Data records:
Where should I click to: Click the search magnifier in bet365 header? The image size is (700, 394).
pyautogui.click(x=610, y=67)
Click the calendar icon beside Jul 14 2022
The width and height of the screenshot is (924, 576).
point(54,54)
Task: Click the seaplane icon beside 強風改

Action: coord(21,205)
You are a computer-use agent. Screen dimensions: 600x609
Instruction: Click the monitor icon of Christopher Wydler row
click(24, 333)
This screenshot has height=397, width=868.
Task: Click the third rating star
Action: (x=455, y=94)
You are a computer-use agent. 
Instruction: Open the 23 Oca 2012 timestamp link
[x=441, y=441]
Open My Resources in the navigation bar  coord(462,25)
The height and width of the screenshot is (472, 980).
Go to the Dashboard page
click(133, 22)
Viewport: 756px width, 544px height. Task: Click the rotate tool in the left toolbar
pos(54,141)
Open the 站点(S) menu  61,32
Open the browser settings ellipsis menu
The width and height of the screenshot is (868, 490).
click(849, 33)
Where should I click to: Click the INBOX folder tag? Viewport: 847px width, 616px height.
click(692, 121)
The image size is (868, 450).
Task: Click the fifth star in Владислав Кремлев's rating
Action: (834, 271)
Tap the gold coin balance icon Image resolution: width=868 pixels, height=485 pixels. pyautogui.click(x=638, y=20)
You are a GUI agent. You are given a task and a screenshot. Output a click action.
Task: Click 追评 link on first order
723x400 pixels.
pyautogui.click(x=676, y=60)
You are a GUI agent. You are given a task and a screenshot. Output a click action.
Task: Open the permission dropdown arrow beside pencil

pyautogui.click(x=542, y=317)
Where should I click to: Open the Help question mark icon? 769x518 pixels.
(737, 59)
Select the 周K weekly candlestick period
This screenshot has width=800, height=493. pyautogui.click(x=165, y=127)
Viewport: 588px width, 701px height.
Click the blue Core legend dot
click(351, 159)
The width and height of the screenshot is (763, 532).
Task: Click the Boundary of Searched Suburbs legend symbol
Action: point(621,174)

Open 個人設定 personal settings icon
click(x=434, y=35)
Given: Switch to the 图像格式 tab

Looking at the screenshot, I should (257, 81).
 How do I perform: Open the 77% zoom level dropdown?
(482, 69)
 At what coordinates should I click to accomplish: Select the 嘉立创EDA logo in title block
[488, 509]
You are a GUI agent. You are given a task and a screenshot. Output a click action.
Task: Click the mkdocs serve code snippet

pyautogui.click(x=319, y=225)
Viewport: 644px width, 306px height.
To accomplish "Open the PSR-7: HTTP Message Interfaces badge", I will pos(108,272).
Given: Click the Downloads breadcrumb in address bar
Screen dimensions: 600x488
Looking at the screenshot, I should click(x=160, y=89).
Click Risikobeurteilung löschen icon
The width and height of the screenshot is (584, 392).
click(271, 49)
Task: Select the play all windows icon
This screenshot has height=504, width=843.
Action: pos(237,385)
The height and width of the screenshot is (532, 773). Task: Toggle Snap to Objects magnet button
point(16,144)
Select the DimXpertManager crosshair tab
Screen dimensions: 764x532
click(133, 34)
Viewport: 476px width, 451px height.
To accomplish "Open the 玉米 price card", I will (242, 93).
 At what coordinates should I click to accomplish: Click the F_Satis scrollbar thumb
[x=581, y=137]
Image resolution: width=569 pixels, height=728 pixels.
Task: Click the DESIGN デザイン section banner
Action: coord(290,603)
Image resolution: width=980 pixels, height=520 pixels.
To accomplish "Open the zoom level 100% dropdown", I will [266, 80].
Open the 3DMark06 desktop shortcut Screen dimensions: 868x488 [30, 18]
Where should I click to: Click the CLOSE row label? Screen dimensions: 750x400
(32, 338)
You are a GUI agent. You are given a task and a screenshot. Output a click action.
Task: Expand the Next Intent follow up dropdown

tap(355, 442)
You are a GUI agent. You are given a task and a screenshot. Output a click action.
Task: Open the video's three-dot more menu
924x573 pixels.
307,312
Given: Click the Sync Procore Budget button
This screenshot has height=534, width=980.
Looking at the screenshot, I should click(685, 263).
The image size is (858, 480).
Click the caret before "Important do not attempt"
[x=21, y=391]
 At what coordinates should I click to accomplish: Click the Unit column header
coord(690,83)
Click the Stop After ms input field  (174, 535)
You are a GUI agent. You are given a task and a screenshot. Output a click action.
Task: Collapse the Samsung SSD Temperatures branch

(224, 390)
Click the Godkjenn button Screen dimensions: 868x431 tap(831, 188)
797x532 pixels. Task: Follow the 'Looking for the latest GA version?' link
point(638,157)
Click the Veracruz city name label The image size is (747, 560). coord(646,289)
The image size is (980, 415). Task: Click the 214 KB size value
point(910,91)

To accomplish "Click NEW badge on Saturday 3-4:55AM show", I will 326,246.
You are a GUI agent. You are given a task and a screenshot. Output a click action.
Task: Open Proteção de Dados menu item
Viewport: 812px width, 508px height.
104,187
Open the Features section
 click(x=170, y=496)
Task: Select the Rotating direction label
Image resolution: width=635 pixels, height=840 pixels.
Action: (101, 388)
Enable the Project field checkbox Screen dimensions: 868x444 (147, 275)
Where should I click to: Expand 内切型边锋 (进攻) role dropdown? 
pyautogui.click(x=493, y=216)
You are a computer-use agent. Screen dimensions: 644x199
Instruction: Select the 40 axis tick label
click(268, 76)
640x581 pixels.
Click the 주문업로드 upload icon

▸ **What you need to do**:
Return the records in full. Omit nothing.

▸ **Solution**:
Where should I click to: Click the search magnifier in bet365 header? The image size is (700, 394).
pyautogui.click(x=610, y=67)
Click the calendar icon beside Jul 14 2022
The width and height of the screenshot is (924, 576).
point(54,54)
Task: Click the seaplane icon beside 強風改

Action: coord(21,205)
You are a computer-use agent. Screen dimensions: 600x609
Instruction: Click the monitor icon of Christopher Wydler row
click(24, 333)
This screenshot has height=397, width=868.
Task: Click the third rating star
Action: (x=455, y=94)
You are a computer-use agent. 
Instruction: Open the 23 Oca 2012 timestamp link
[x=441, y=441]
Open My Resources in the navigation bar  coord(462,25)
The height and width of the screenshot is (472, 980).
Go to the Dashboard page
click(133, 22)
Viewport: 756px width, 544px height. Task: Click the rotate tool in the left toolbar
pos(54,141)
Open the 站点(S) menu  61,32
Open the browser settings ellipsis menu
The width and height of the screenshot is (868, 490).
click(849, 33)
Where should I click to: Click the INBOX folder tag? Viewport: 847px width, 616px height.
click(692, 121)
The image size is (868, 450).
Task: Click the fifth star in Владислав Кремлев's rating
Action: (834, 271)
Tap the gold coin balance icon Image resolution: width=868 pixels, height=485 pixels. pyautogui.click(x=638, y=20)
You are a GUI agent. You are given a task and a screenshot. Output a click action.
Task: Click 追评 link on first order
723x400 pixels.
pyautogui.click(x=676, y=60)
You are a GUI agent. You are given a task and a screenshot. Output a click action.
Task: Open the permission dropdown arrow beside pencil

pyautogui.click(x=542, y=317)
Where should I click to: Open the Help question mark icon? 769x518 pixels.
(737, 59)
Select the 周K weekly candlestick period
This screenshot has width=800, height=493. pyautogui.click(x=165, y=127)
Viewport: 588px width, 701px height.
Click the blue Core legend dot
click(351, 159)
The width and height of the screenshot is (763, 532).
Task: Click the Boundary of Searched Suburbs legend symbol
Action: point(621,174)

Open 個人設定 personal settings icon
click(x=434, y=35)
Given: Switch to the 图像格式 tab

Looking at the screenshot, I should (257, 81).
 How do I perform: Open the 77% zoom level dropdown?
(482, 69)
 At what coordinates should I click to accomplish: Select the 嘉立创EDA logo in title block
[488, 509]
You are a GUI agent. You are given a task and a screenshot. Output a click action.
Task: Click the mkdocs serve code snippet

pyautogui.click(x=319, y=225)
Viewport: 644px width, 306px height.
To accomplish "Open the PSR-7: HTTP Message Interfaces badge", I will pos(108,272).
Given: Click the Downloads breadcrumb in address bar
Screen dimensions: 600x488
Looking at the screenshot, I should click(x=160, y=89).
Click Risikobeurteilung löschen icon
The width and height of the screenshot is (584, 392).
click(271, 49)
Task: Select the play all windows icon
This screenshot has height=504, width=843.
Action: pos(237,385)
The height and width of the screenshot is (532, 773). Task: Toggle Snap to Objects magnet button
point(16,144)
Select the DimXpertManager crosshair tab
Screen dimensions: 764x532
click(133, 34)
Viewport: 476px width, 451px height.
To accomplish "Open the 玉米 price card", I will (242, 93).
 At what coordinates should I click to accomplish: Click the F_Satis scrollbar thumb
[x=581, y=137]
Image resolution: width=569 pixels, height=728 pixels.
Task: Click the DESIGN デザイン section banner
Action: coord(290,603)
Image resolution: width=980 pixels, height=520 pixels.
To accomplish "Open the zoom level 100% dropdown", I will [266, 80].
Open the 3DMark06 desktop shortcut Screen dimensions: 868x488 [30, 18]
Where should I click to: Click the CLOSE row label? Screen dimensions: 750x400
(32, 338)
You are a GUI agent. You are given a task and a screenshot. Output a click action.
Task: Expand the Next Intent follow up dropdown

tap(355, 442)
You are a GUI agent. You are given a task and a screenshot. Output a click action.
Task: Open the video's three-dot more menu
924x573 pixels.
307,312
Given: Click the Sync Procore Budget button
This screenshot has height=534, width=980.
Looking at the screenshot, I should click(685, 263).
The image size is (858, 480).
Click the caret before "Important do not attempt"
[x=21, y=391]
 At what coordinates should I click to accomplish: Click the Unit column header
coord(690,83)
Click the Stop After ms input field  (174, 535)
You are a GUI agent. You are given a task and a screenshot. Output a click action.
Task: Collapse the Samsung SSD Temperatures branch

(224, 390)
Click the Godkjenn button Screen dimensions: 868x431 tap(831, 188)
797x532 pixels. Task: Follow the 'Looking for the latest GA version?' link
point(638,157)
Click the Veracruz city name label The image size is (747, 560). coord(646,289)
The image size is (980, 415). Task: Click the 214 KB size value
point(910,91)

To accomplish "Click NEW badge on Saturday 3-4:55AM show", I will 326,246.
You are a GUI agent. You are given a task and a screenshot. Output a click action.
Task: Open Proteção de Dados menu item
Viewport: 812px width, 508px height.
104,187
Open the Features section
 click(x=170, y=496)
Task: Select the Rotating direction label
Image resolution: width=635 pixels, height=840 pixels.
Action: (101, 388)
Enable the Project field checkbox Screen dimensions: 868x444 (147, 275)
Where should I click to: Expand 内切型边锋 (进攻) role dropdown? 
pyautogui.click(x=493, y=216)
You are a computer-use agent. Screen dimensions: 644x199
Instruction: Select the 40 axis tick label
click(268, 76)
640x581 pixels.
Click the 주문업로드 upload icon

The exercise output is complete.